### INFORMATION SHOWN

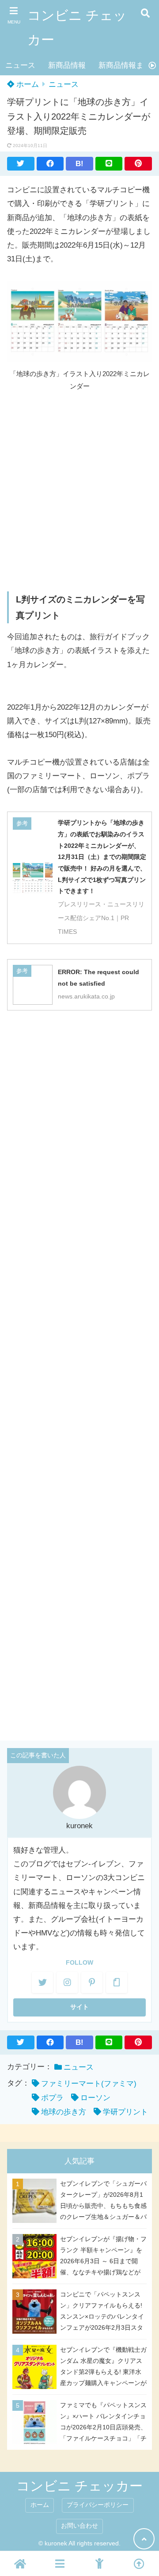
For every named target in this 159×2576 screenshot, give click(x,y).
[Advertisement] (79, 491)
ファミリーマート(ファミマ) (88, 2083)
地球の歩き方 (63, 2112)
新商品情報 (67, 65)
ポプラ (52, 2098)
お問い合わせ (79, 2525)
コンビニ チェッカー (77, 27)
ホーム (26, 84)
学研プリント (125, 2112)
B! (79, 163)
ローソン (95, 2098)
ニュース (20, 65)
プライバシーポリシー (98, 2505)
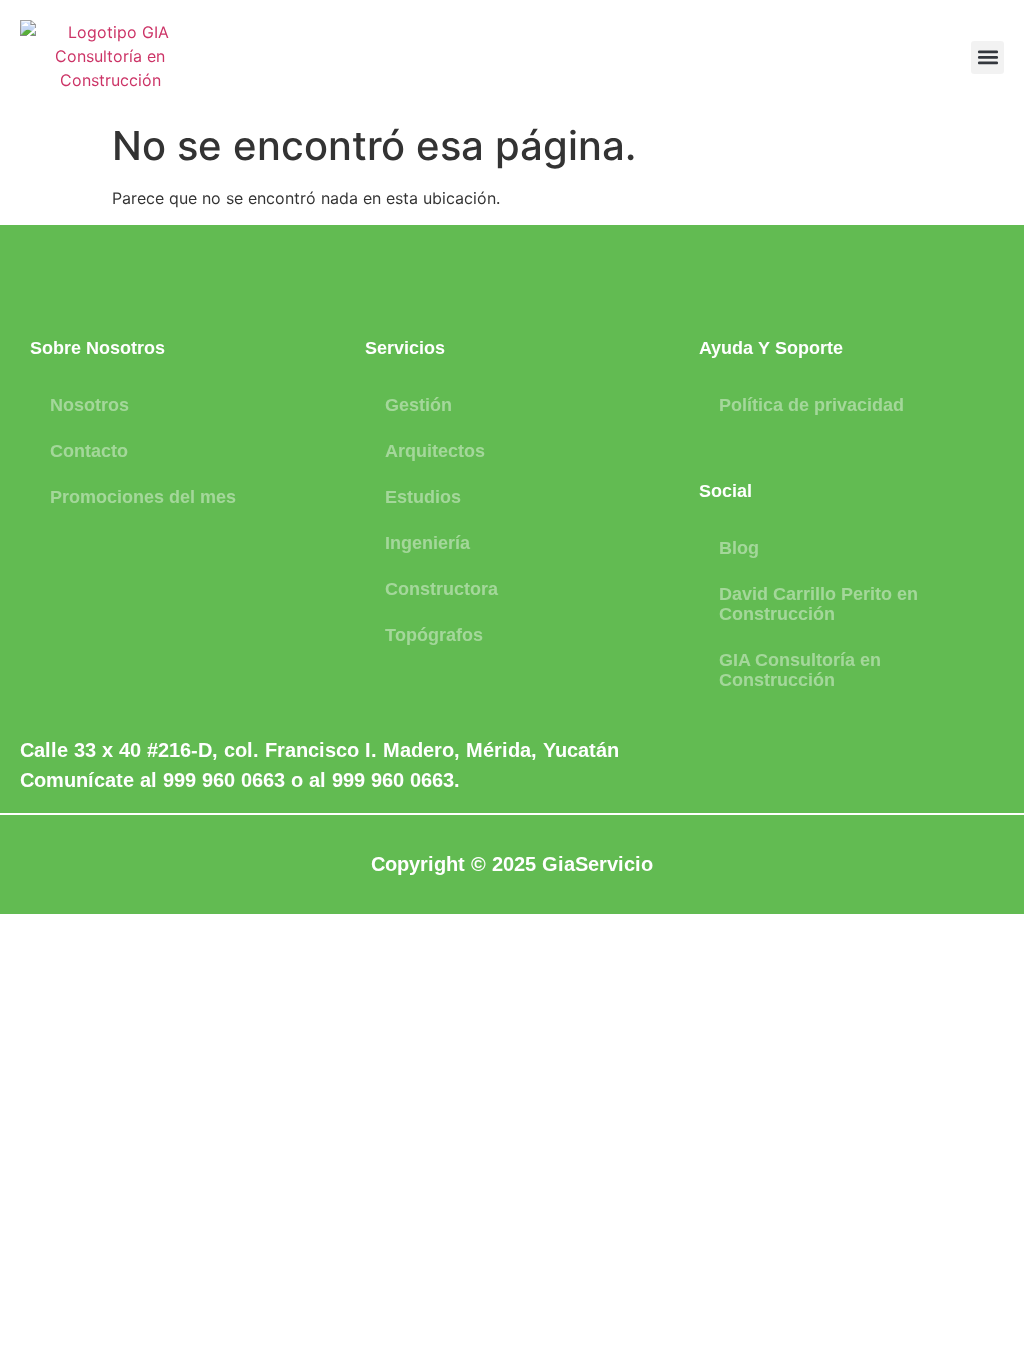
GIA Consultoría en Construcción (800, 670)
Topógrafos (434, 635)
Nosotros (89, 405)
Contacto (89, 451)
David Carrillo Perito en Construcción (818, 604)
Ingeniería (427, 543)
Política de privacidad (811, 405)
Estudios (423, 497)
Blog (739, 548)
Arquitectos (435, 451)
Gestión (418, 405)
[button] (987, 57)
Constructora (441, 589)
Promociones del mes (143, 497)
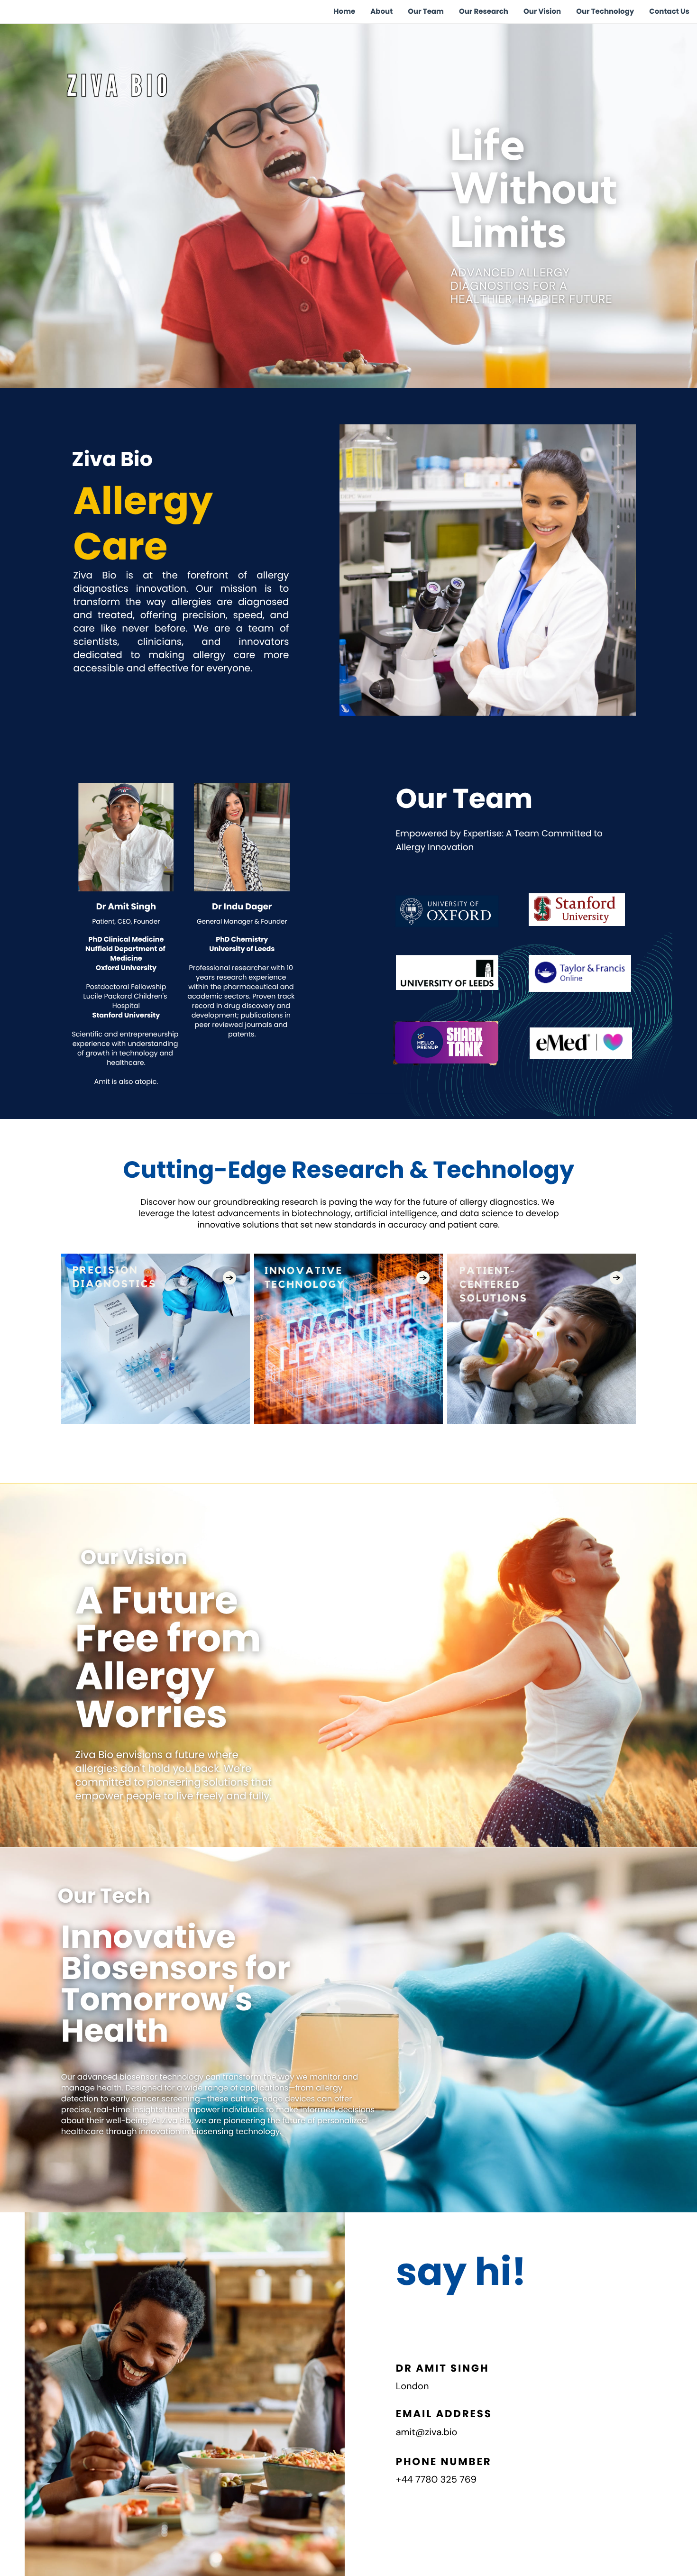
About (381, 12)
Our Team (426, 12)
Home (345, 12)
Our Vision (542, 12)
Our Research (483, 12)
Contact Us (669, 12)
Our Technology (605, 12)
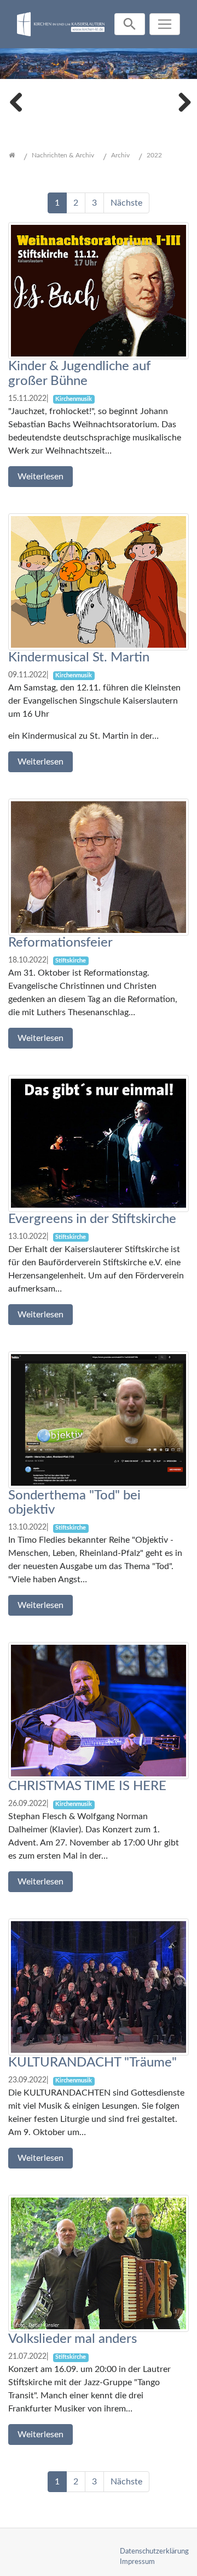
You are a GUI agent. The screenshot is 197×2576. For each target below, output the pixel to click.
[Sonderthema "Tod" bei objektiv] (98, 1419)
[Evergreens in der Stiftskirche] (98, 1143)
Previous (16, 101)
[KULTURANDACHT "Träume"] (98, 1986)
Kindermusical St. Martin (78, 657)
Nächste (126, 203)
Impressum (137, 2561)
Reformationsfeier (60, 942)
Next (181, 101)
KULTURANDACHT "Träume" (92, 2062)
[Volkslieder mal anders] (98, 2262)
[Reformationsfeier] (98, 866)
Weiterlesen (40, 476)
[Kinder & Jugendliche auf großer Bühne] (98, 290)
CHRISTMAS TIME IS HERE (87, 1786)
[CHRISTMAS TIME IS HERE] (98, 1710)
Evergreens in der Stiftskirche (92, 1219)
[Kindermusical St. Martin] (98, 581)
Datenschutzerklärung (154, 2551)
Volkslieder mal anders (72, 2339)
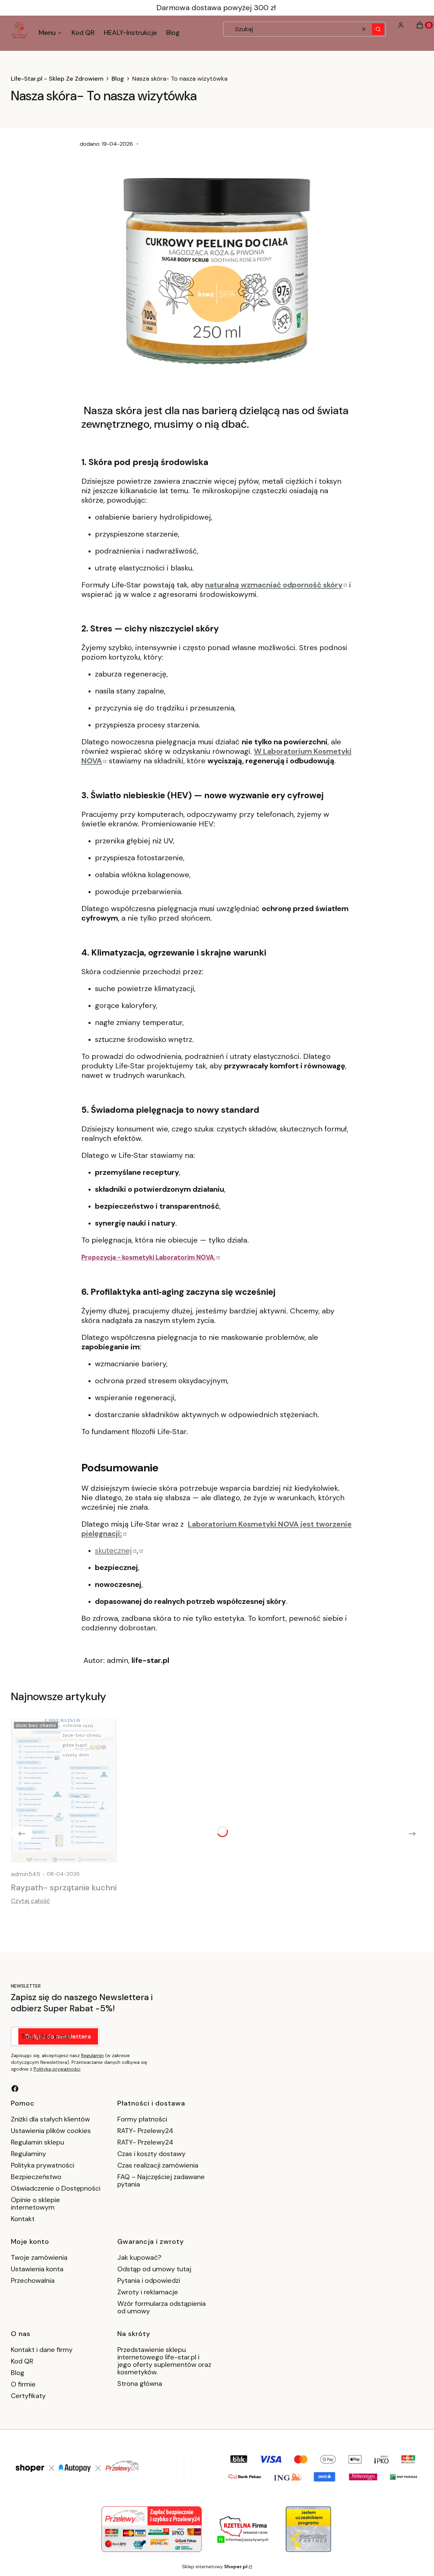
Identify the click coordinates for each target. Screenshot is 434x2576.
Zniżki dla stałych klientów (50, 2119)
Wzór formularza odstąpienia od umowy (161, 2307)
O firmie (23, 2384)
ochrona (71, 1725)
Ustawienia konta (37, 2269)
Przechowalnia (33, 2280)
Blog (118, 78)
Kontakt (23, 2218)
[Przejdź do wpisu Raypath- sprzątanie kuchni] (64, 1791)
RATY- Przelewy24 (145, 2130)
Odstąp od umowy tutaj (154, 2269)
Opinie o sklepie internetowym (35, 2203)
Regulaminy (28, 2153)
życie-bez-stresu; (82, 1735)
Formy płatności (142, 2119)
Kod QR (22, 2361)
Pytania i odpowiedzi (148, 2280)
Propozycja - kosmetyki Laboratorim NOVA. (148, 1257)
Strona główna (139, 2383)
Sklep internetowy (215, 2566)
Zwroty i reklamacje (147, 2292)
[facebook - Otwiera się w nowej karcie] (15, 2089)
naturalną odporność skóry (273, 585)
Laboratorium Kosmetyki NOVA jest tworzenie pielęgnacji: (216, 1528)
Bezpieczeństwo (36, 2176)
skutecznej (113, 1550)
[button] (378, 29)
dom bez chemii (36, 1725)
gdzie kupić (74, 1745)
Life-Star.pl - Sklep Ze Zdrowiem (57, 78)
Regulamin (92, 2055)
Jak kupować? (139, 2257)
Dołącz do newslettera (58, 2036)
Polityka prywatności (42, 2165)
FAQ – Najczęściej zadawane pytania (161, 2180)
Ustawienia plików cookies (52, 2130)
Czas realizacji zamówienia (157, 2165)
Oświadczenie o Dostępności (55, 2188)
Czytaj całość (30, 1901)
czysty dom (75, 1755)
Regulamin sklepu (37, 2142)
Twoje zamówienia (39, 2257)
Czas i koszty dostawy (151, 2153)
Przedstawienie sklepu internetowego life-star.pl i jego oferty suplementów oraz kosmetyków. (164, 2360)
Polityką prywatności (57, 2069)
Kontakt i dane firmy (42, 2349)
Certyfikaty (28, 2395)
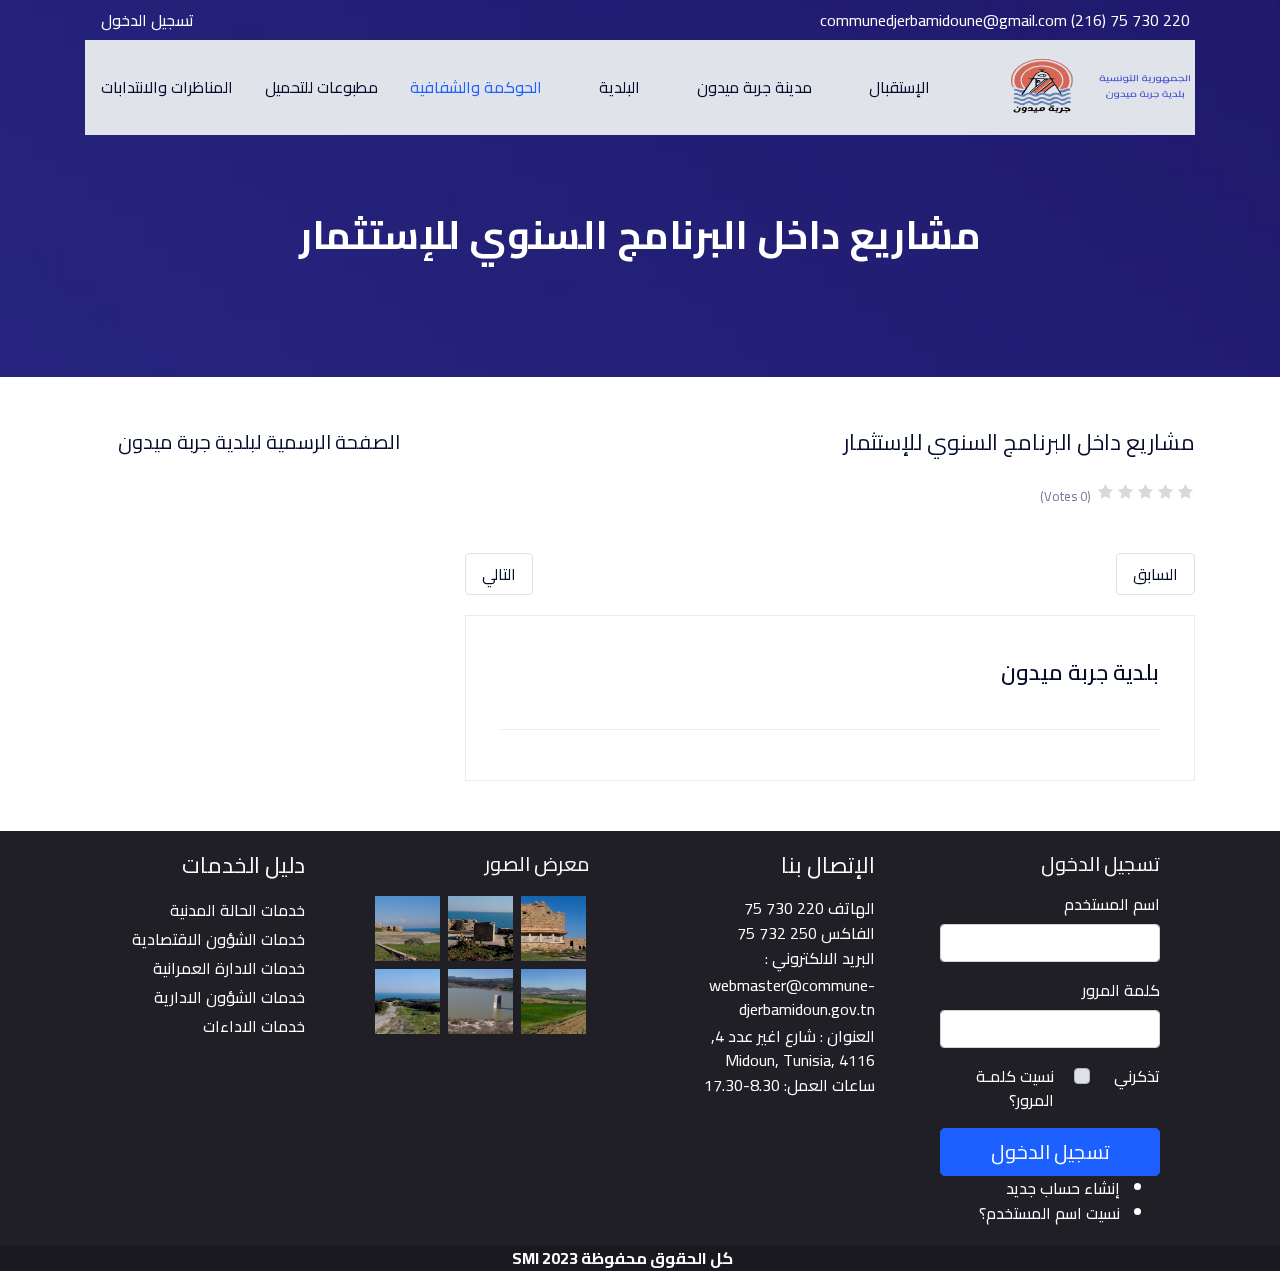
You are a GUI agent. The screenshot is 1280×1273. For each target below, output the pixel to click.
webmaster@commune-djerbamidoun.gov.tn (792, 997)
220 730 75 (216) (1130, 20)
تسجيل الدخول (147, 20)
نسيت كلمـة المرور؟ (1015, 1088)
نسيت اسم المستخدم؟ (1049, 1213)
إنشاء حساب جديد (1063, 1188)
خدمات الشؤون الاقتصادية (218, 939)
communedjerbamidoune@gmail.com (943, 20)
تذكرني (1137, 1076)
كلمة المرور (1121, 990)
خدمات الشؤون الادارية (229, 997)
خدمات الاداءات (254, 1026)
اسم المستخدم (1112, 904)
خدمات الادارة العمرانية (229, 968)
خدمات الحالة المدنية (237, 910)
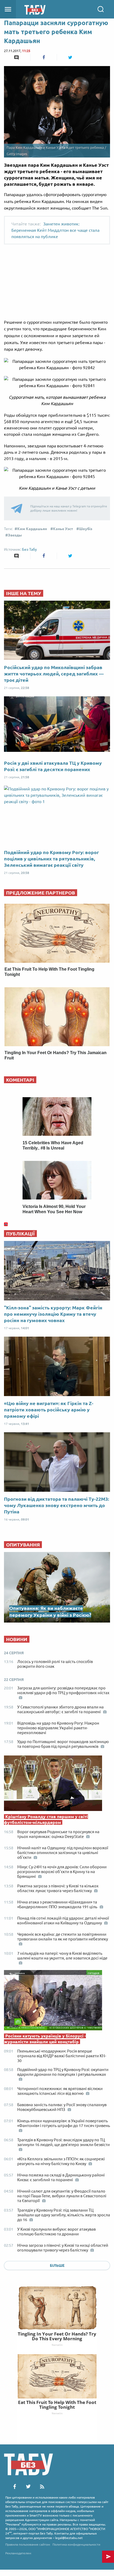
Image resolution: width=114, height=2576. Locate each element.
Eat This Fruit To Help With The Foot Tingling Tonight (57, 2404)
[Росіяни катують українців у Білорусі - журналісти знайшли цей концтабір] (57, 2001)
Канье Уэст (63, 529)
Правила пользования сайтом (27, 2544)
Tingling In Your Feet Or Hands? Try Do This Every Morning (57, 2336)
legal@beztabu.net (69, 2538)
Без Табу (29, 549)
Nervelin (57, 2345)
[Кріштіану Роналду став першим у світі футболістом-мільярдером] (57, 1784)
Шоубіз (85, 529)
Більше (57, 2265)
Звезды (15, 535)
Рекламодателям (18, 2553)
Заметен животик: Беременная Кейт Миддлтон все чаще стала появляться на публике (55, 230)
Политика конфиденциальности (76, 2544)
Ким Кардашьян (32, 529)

######

### TRY IT
Retype exactly the lines of the data above that fall between the line with "Kontakt (23, 2218)" and the line with "Przedstawienie sklepu internetowego", inclusive, and add nothing.

### TASK ANSWER
Kontakt (23, 2218)
[Przejdź do wpisu Raypath- sprzątanie kuchni] (64, 1791)
RATY- Przelewy24 (145, 2130)
Odstąp od umowy tutaj (154, 2269)
Opinie o sklepie internetowym (35, 2203)
Regulaminy (28, 2153)
życie-bez-stresu; (82, 1735)
Formy płatności (142, 2119)
Kod QR (22, 2361)
Pytania i odpowiedzi (148, 2280)
Propozycja - kosmetyki Laboratorim NOVA. (148, 1257)
Strona główna (139, 2383)
Sklep internetowy (215, 2566)
Zwroty i reklamacje (147, 2292)
[facebook - Otwiera się w nowej karcie] (15, 2089)
naturalną odporność skóry (273, 585)
Laboratorium Kosmetyki NOVA jest tworzenie pielęgnacji: (216, 1528)
Bezpieczeństwo (36, 2176)
skutecznej (113, 1550)
[button] (378, 29)
dom bez chemii (36, 1725)
gdzie kupić (74, 1745)
Life-Star.pl - Sklep Ze Zdrowiem (57, 78)
Regulamin (92, 2055)
Jak kupować? (139, 2257)
Dołącz do newslettera (58, 2036)
Polityka prywatności (42, 2165)
FAQ – Najczęściej zadawane pytania (161, 2180)
Ustawienia plików cookies (52, 2130)
Czas realizacji zamówienia (157, 2165)
Oświadczenie o Dostępności (55, 2188)
Czytaj całość (30, 1901)
czysty dom (75, 1755)
Regulamin sklepu (37, 2142)
Twoje zamówienia (39, 2257)
Czas i koszty dostawy (151, 2153)
Przedstawienie sklepu internetowego life-star.pl i jego oferty suplementów oraz kosmetyków. (164, 2360)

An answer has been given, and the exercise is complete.